By the time health officials started noting clusters of fatalities — more than twice the number of victims in the Chicago Fire — all they could do was play catch-up, Franklin said.
Of course, air conditioners could have cut the number of deaths in half, according to authorities. But thousands who had them couldn't use them because of power failures, and still others couldn't afford them. In 1995, even Cook County Hospital didn't have simple window units in the open wards, Franklin said.
"We had some patients with cardiovascular problems who literally developed heatstroke while they were in the hospital. That is almost unprecedented ... the only other time I've ever heard of that happening was during Katrina at Charity (Hospital) in New Orleans," said Franklin, who is now retired.
Dr. Dino Rumoro, chairman of emergency medicine at Rush University Medical Center, was a newly minted physician at Resurrection Hospital on the Northwest Side when the city turned into a furnace.
"That heat wave became my research for the next 20 years," Rumoro said. The experiences even helped land him a federal grant to protect the city from bioterrorism threats post-9/11.
The biggest change is the improved technology and software that can produce data and pick up any aberrant trends, making it easier to address crises before they happen, he said.
Something definitely weird was going on in 1995, when Rumoro noticed an unusual amount of 20- and 30-year-olds with renal failure. Their kidneys were shutting down because they decided to go for a run, despite the lethal temperatures, he said.
"There wasn't a lot of sharing of information. When you got off your shift, you might tell the person who relieved you, but that was about it. We just didn't connect the dots."
Former Chicago police Officer Charley Henson was nostalgic Tuesday when he looked at a Tribune photo of himself from 20 years ago leaning on a car to take a breather.

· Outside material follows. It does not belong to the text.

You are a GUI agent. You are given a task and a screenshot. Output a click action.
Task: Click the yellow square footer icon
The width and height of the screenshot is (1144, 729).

Henson recalled that he and his partner had just carried a woman's body down three flights of stairs from a steamy Englewood apartment building after a well-being check.
The woman's husband also died in the apartment, where most of the windows were closed and there was no sign of a functioning air conditioner or fan, Henson said.
"I think the Fire Department came and they said it was 103 or 107 (degrees) in the apartment," he said.
Henson, now retired from the police force and working as a security guard at the John Marshall Law School, was used to responding to tragedy from working in the crime-plagued Englewood District. But this incident stuck with him, he said.
"We were hoping it was just going to be, 'Hey, you really need to call home, your son, daughter, aunt, uncle, whatever, and let them know that you're all right,' " he said. "But it didn't turn out that way."